Item
2.01. Completion of Acquisition or Disposition of Assets.
On
April 1, 2021 (the “Closing Date”), ComSovereign Holding Corp. (“we,” “us,”
or “our company”) completed our previously-announced acquisition (the “Acquisition”) of RVision,
Inc. a Nevada corporation (“RVision”), pursuant to a Share Exchange
Agreement dated as of March 26, 2021 (the “Exchange Agreement”) among our company, RVision, Industrial Security Alliance
Partners, Inc. and Halls of Valhalla, LLC.
As
previously disclosed in our Annual Report on Form 10-K filed with the Securities and Exchange Commission (the “SEC”)
on March 30, 2021,
we agreed to acquire 100% of the outstanding capital stock of RVision pursuant to the terms of the Exchange Agreement. In accordance
with the terms of the Exchange Agreement, on the Closing Date, we acquired all of the issued and outstanding shares of capital stock of
RVision in exchange for 2,000,000 shares of our common stock, par value $0.0001 per share. The shares of our common stock issued at closing
will be the maximum number of shares available for satisfying any post-closing indemnification claims of the former RVision stockholders
under the Exchange Agreement. We have agreed to file a registration statement under the Securities Act of 1933, as amended (the “Securities
Act”), to register the resale of 1,000,000 of such shares of common stock within 30 days of the Closing Date and to include
the remaining shares in any registration statement we file under the Securities Act for a primary offering within one year of the Closing
Date, subject to certain exceptions.
RVision
is a developer of technologically-advanced video and communications products and physical security solutions designed for government
and private sector commercial industries. It has been serving governments and the military for nearly two decades with sophisticated,
environmentally-rugged optical and infrared cameras, hardened processors, custom tactical video hardware, software solutions, and related
communications technologies. It also has developed nano-defractive optics with integrated, artificial intelligence-driven electro-optical
sensors and communication network connectivity products for smart city/smart campus applications.
In
connection with the closing of the Acquisition, on
the Closing Date, we entered into an employment agreement (the “Employment Agreement”) with Brain
M. Kelly, RVision’s chief executive officer, to serve as our Executive Vice President for Business Development. Pursuant to
such employment agreement, we will pay Mr. Kelly a base salary in the amount of $225,000. In addition, Mr. Kelly is also
eligible to receive an employee incentive stock option grant each year during the term, as determined by the Compensation Committee
of our board of directors, with a strike price equal to that of the other corporate officers and directors under that current
year’s approved option grants. Mr. Kelly will be entitled to severance in the event he resigns from his employment for Good
Reason (as defined in the employment agreement). The severance amount for Mr. Kelly would be equal to three months’
base salary.
Mr.
Kelly's employee agreement also contains our customary confidentiality restrictions and work-product provisions, as well as
customary non-competition covenants and non-solicitation covenants with respect to our employees.
The
information provided under this Item 2.01 with respect to the Exchange Agreement is a summary of certain portions of the Exchange
Agreement and does not purport to be a complete description and is subject to, and qualified in its entirety by, the text of the
Exchange Agreement, a copy of which was attached as (a) Exhibit 10.50 to our Annual Report on Form 10-K filed on March 30, 2021 and
(b) is incorporated by reference herein as Exhibit 10.1 hereto.
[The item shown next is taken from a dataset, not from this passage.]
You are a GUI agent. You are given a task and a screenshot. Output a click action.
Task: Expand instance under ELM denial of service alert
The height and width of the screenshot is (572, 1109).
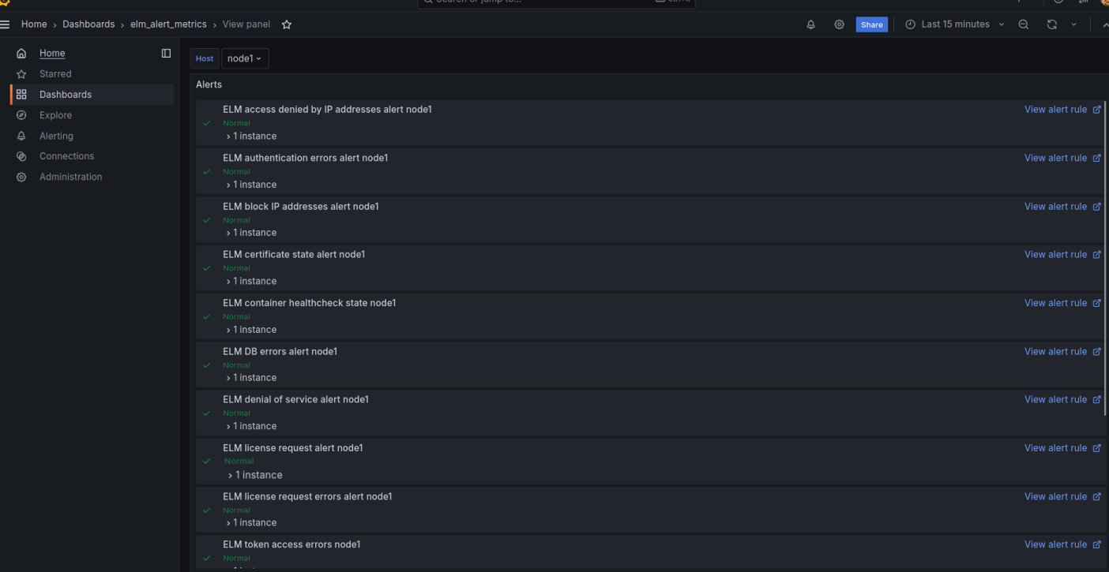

The information provided under this Item 2.01 with
respect to the Employment Agreement is a summary of certain portions of the Employment Agreement and does not purport to be a complete
description and is subject to, and qualified in its entirety by, the text of the Employment Agreement, a copy of which was attached as
Exhibit 10.2 to this Current Report on Form 8-K and is incorporated by reference herein.